La dottoressa è andata al computer, mi ha detto che era una femmina, poi ha fatto il calcolo e ha iniziato a parlare dicendo:  “mi dispiace, ho controllato molte volte.”

Ci sono tre fasce di probabilità che il bimbo abbia dei problemi: Io ero posizionata su intermedia, ma essendo molto giovane non era un risultato buono.

Così ho fissato un appuntamento qualche giorno dopo con una dottoressa che mi avevano detto fosse brava, nel frattempo era tornato Rayan dal Marocco ed è venuto con me, c’era anche mia madre.

Mi sono fidata di quella nuova dottoressa scrupolosa.
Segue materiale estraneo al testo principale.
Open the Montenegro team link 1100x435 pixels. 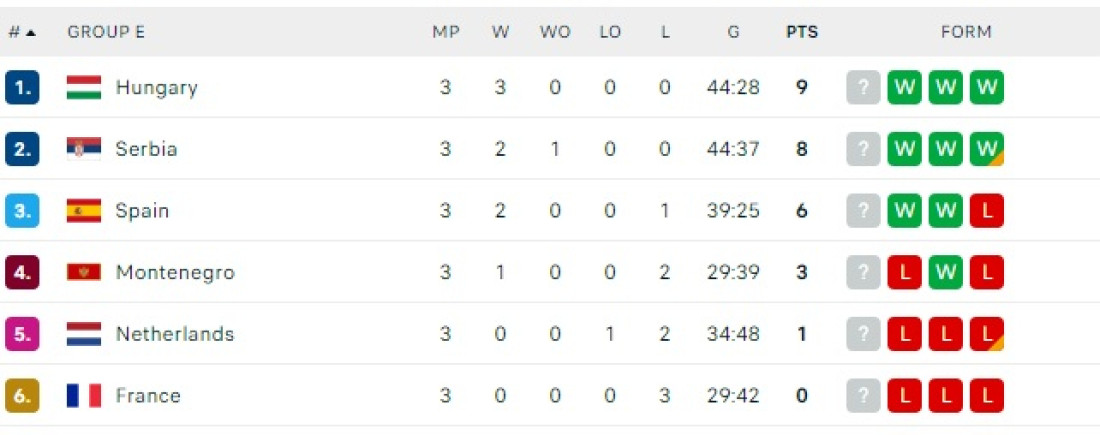click(x=175, y=272)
Secondo lei c’era stato un errore rispetto al calcolo dell’ostetrica e io mi sono appigliata con tutta la forza a questa speranza.

Da quel momento, Rayan è stato presente, ha sistemato un bel po’ di cose nella sua vita e mi è stato vicino, con decisione.

Mia madre invece, pur accettando l’arrivo della mia bambina, a casa stava poco, era spesso a casa del suo compagno e quando ci vedevamo non andavamo d’accordo, perché lei continuava a non fidarsi di Rayan e a pensare che non fosse il ragazzo giusto per me.

Il 9 marzo ho compiuto 18 anni e i miei amici mi hanno organizzato una festa a sorpresa insieme a Rayan, quello è stato un giorno che non scorderò mai perché avevo davvero bisogno di sentirmi amata e loro ci sono riusciti.

Il 10 marzo ho montato la culla della mia bambina, che era la mia di quando ero piccola.

Due giorni dopo, l’11 Marzo, con un parto bellissimo  finalmente è nata Amelie! Dopo 9 mesi molto sofferti ho potuto abbracciare mia figlia e mi ha ripagato di tutto. C’era mia madre e c’era Rayan, entrambi innamorati di noi e c’erano le amiche del cav con tutto il loro sostegno e affetto.

Ora Amelie ha un mese e mezzo e mi sembra ieri quando ho scoperto di essere incinta. Mia madre è ancora innamorata persa di lei, Rayan si sta impegnando per essere un bravo papà e un bravo compagno, e sua madre?… lei ha mantenuto la parola, per lei è come se quel giorno io fossi andata a fare la puntura e quindi Amelie non esiste, non ha mai voluto vederla.

E io rifarei tutto da capo ogni giorno per lei perché non c’è prezzo all’emozione che mi dà ogni giorno, quando mi guarda e mi sorride.

Amelie è la cosa più bella che mi potesse capitare e anche se ancora pochi dei miei sogni si sono realizzati, non importa, perché per una mamma il sogno più grande e più bello è il suo bambino e tutto il resto, pur rimanendo nel mio cuore e nella mia mente, si può rimandare di qualche giorno!

Spero di non scoraggiarmi mai, di farmi forza per lei perché voglio che sia felice. Amelie è parte di me e se oggi non fosse qua non sarei completa, non sarei l’Emma che sono.